The decline in occupier demand continued in Q3, as a net balance of -31 per cent of respondents reported a fall in tenant demand at the all sector level over the quarter for the region. It should be noted that although this figure is firmly negative the latest reading is less downbeat than Q2.
Taking each sector individually, unsurprisingly occupier demand for the East’s retail space dropped further with a net balance of -68 per cent of contributors seeing a fall, as did the demand from occupiers for office space (with a net balance of -47 per cent).
By way of contrast, occupier demand increased across the region’s industrial sector, with a net balance of +22 per cent of respondents noting a pick-up (improving from +18 per cent in Q2).
As a result of the drop in demand, it’s unsurprising that retail vacancies are rising sharply, with available space in standard shops, shopping centres and department stores all seeing a significant increase since the onset of the pandemic. Likewise, across the region’s office sector, availability is increasing at the strongest pace (in net balance terms) since 2010.
The East of England’s rental growth projections also remain in negative territory for office and retail. Over the next 12 months, prime office rents are expected to fall by -5.5 per cent, and -6.7 per cent for secondary.
On the same basis, prime retail rents are envisaged falling by -11.5 per cent, with rental expectations across secondary retail locations falling by -9 per cent.
Whilst negative this is an improvement on the Q2 survey results. In contrast, survey participants now anticipate prime industrial rents to rise by 1.4 per cent over the year to come. The outlook is mildly negative, for secondary industrial rents.
Aside from the traditional segments, rental expectations are highly varied across alternative commercial property classes. Hotels in the East display amongst the weakest 12-month projections for rents with -78 per cent of contributors expecting a fall.
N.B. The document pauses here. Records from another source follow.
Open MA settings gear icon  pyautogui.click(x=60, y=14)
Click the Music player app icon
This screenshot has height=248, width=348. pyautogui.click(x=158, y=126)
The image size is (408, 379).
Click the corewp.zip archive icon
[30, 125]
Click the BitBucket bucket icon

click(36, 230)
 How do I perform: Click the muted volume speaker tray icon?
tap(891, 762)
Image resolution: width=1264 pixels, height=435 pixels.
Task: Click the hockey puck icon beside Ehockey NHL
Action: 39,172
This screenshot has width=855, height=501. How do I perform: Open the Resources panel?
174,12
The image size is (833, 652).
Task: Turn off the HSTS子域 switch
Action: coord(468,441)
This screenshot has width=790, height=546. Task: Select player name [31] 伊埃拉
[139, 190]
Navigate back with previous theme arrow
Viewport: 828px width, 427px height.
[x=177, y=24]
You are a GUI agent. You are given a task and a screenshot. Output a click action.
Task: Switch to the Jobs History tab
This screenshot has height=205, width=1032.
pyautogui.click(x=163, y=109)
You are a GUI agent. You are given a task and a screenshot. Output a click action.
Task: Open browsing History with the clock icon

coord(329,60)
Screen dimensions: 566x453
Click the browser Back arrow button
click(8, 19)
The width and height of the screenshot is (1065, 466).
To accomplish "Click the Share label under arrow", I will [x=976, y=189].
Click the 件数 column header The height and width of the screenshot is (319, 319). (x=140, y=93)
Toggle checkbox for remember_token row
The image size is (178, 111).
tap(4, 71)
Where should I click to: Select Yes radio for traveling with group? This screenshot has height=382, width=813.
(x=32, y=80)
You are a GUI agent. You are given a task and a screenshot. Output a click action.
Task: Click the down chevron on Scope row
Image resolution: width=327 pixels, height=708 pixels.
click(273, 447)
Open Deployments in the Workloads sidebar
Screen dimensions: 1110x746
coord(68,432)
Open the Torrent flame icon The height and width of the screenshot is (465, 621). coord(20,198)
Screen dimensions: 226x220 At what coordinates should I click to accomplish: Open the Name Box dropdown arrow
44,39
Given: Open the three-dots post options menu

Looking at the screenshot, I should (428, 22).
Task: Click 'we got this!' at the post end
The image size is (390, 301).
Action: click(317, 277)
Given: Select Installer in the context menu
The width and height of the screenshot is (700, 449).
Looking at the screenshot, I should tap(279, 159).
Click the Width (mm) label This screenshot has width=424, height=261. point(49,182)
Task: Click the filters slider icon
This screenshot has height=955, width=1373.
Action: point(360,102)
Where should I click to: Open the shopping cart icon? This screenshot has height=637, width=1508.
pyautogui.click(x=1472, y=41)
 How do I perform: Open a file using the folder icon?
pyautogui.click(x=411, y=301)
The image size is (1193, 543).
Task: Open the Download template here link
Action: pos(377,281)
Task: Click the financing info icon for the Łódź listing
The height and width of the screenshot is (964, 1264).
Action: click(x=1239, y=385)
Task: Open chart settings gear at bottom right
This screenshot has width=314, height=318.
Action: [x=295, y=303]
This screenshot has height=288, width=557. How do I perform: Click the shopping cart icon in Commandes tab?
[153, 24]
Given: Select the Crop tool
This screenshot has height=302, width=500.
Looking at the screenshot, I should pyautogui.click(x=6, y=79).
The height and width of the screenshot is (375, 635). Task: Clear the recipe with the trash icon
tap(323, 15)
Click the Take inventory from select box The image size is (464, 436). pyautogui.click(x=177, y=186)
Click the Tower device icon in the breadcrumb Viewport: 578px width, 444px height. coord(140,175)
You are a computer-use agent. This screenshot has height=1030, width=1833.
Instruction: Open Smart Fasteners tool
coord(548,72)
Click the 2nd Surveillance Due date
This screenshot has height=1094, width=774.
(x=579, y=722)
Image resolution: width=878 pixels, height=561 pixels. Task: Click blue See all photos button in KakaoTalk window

Student housing is also expected to see a fall, but 35 per cent of contributors expected rents for data centres to post solid growth over the year ahead.
This sees respondents anticipating capital values rising for data centres (net balance +44 per cent) and aged care facilities (net balance +31 per cent) over the year to come, but with relatively steep declines during the next 12 months across all remaining categories covered, with net balance readings standing at -50 per cent for offices, -83 per cent for retail, and -77 per cent for hotels.
Twelve-month capital value expectations are now comfortably positive for both prime and secondary industrial assets, returning net balances of +51 per cent and +31 per cent, respectively.
Tarrant Parsons, RICS Economist, said: “Sentiment across the commercial property market continues to be weighed down by the challenging economic backdrop.
“In particular, the physical retail sector, which was already struggling prior to the latest crisis, is being hit hard by the accelerated switch into online shopping and a drop in footfall associated with social distancing.
“Likewise, occupier demand across the office sector remains in decline and may continue to come under pressure going forward as businesses reassess their office space requirements following the increased prevalence of remote working.
“That said, some portions of the market appear to be well placed to expand in the face of these structural changes sweeping the economy. Indeed, the latest results point to a solid rebound within the industrial sector, with increased capacity in this segment needed to meet the sharp rise in online spending.
“As such, the 12-month outlook for prime industrial rents and capital values has already returned to positive territory according to the Q3 survey feedback.”